2. Select service path: The Service Path Header provides service path information and is used by SFFs to determine correct service path selection. SFFs MUST use the Service Path Header for selecting the next SF or SFF in the service path.
3. Update NSH: SFs MUST decrement the service index by one. If an SFF receives a packet with an SPI and SI that do not correspond to a valid next hop in a valid Service Function Path, that packet MUST be dropped by the SFF.
Classifiers MAY update Context Headers if new/updated context is available.
If an SFC proxy is in use (acting on behalf of a NSH unaware service function for NSH actions), then the proxy MUST update Service Index and MAY update contexts.

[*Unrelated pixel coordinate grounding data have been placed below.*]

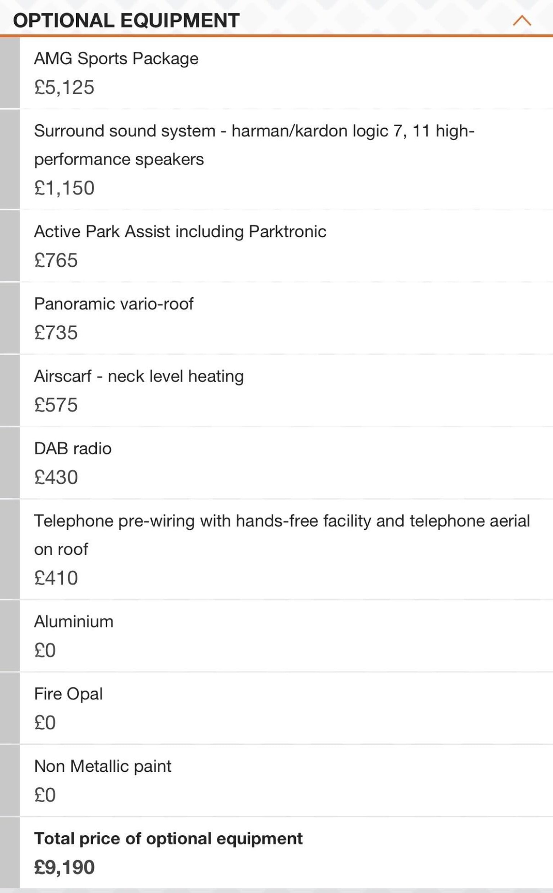Click the £575 price
553x893 pixels.
coord(56,405)
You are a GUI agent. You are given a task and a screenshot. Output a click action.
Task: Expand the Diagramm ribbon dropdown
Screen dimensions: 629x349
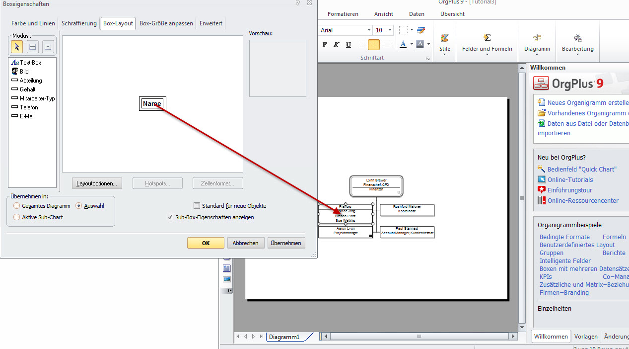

When an SFC proxy receives an NSH-encapsulated packet, it MUST remove NSH before forwarding it to an NSH unaware SF. When the SFC Proxy receives a packet back from an NSH unaware SF, it MUST re-encapsulates it with the correct NSH, and MUST decrement the Service Index by one.
4. Service policy selection: Service Functions derive policy (i.e., service actions such as permit or deny) selection and enforcement from NSH. Metadata shared in NSH can provide a range of service-relevant information such as traffic classification.

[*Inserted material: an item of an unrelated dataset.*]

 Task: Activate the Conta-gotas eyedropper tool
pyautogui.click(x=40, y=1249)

Figure below maps each of the four actions above to the components in the SFC architecture that can perform it.
NSH Transport Encapsulation
Once NSH is added to a packet, an outer encapsulation is used to forward the original packet and the associated metadata to the start of a service chain. The encapsulation serves two purposes:
1. Creates a topologically independent services plane. Packets are forwarded to the required services without changing the underlying network topology
2. Transit network nodes simply forward the encapsulated packets as is.
The service header is independent of the encapsulation used and is encapsulated in existing transports. The presence of NSH is indicated via protocol type or other indicator in the outer encapsulation.

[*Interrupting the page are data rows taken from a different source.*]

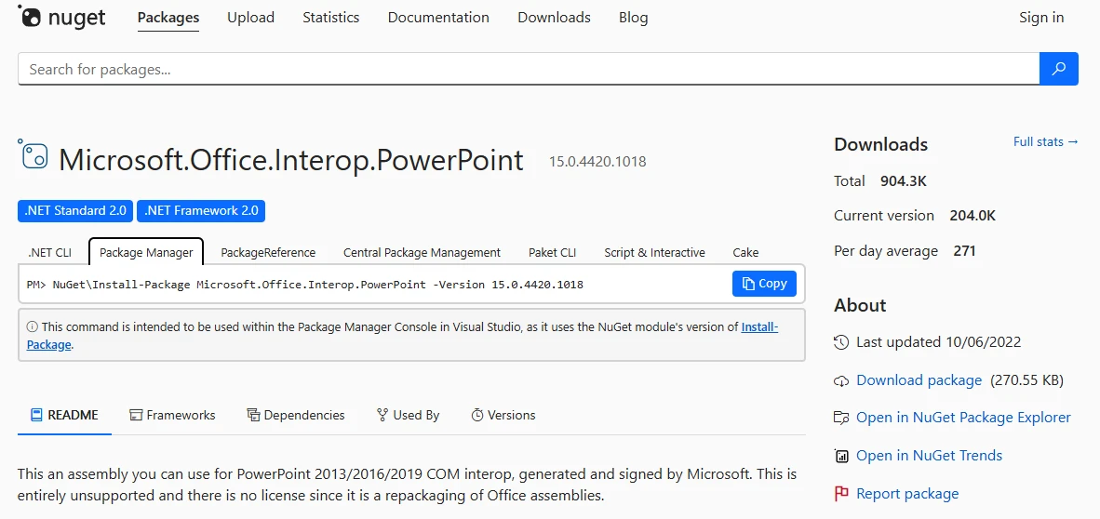Switch to the .NET CLI tab
Viewport: 1100px width, 519px height.
(x=50, y=252)
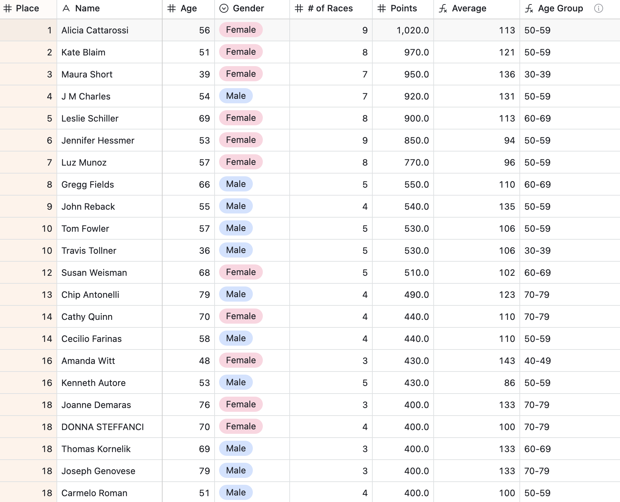
Task: Click the number icon beside Place header
Action: 8,8
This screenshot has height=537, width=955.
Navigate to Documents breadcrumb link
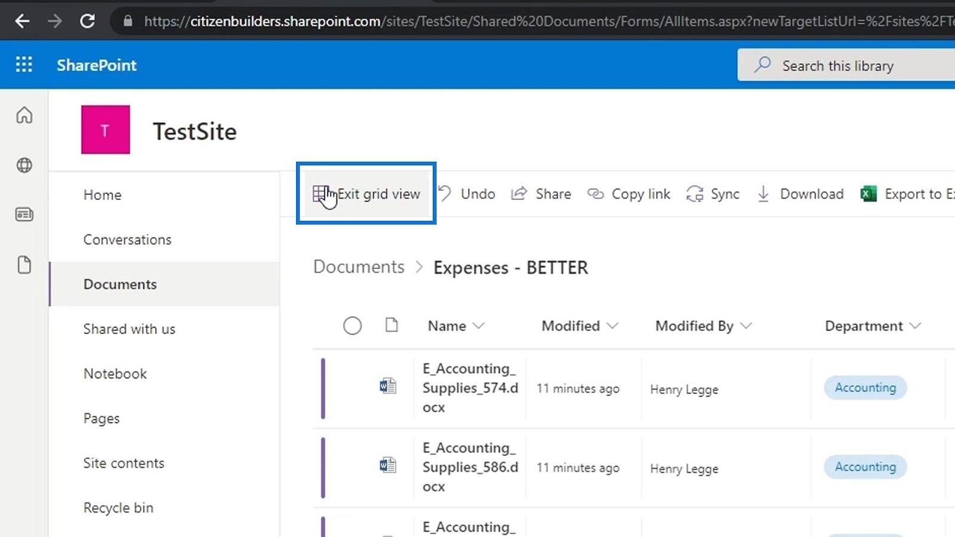click(359, 267)

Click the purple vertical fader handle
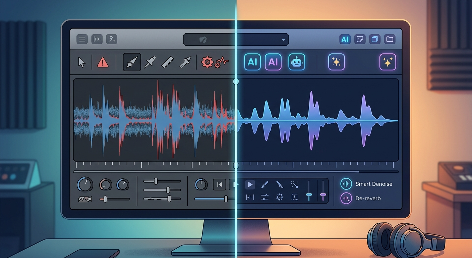(323, 195)
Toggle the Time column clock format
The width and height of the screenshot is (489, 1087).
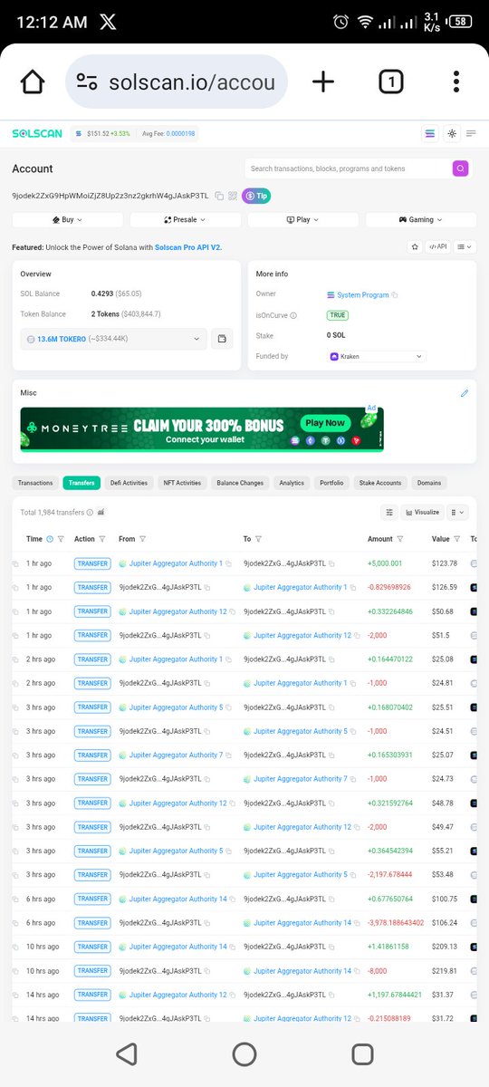click(x=50, y=539)
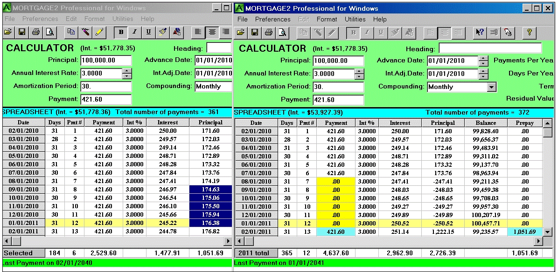Click Print icon in left window toolbar
558x272 pixels.
click(x=36, y=32)
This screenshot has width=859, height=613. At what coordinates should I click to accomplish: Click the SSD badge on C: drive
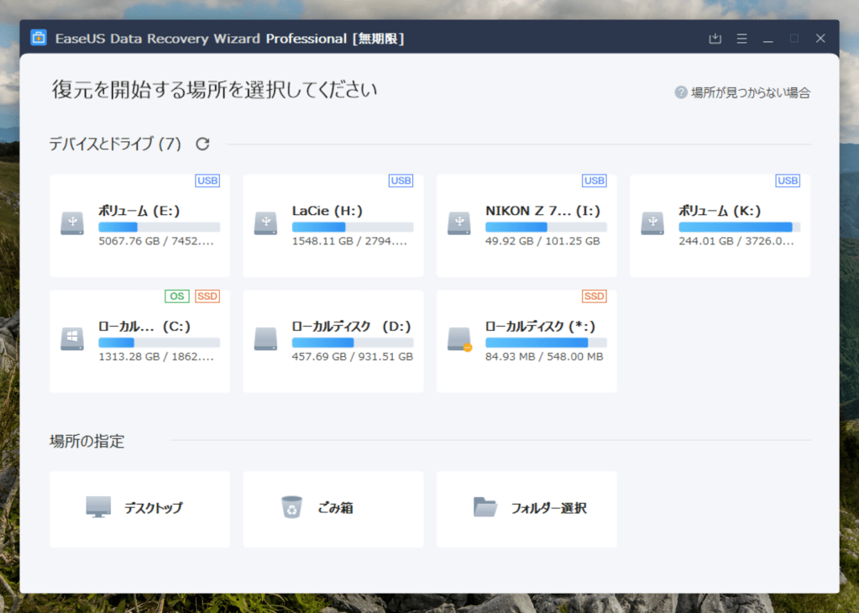207,296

Section 3:: NSH Metadata and Policy Enforcement
NSH provides the ability to carry metadata along a service path. This metadata may be derived from several sources, common examples include:
Network nodes/devices: Information provided by network nodes can indicate network-centric information (such as VRF or tenant) that may be used by service functions, or conveyed to another network node post service path egress.
External (to the network) systems: External systems, such as orchestration systems, often contain information that is valuable for service function policy decisions. In most cases, this information cannot be deduced by network nodes. For example, a cloud orchestration platform placing workloads “knows” what application is being instantiated and can communicate this information to all NSH nodes via metadata carried in the context header(s).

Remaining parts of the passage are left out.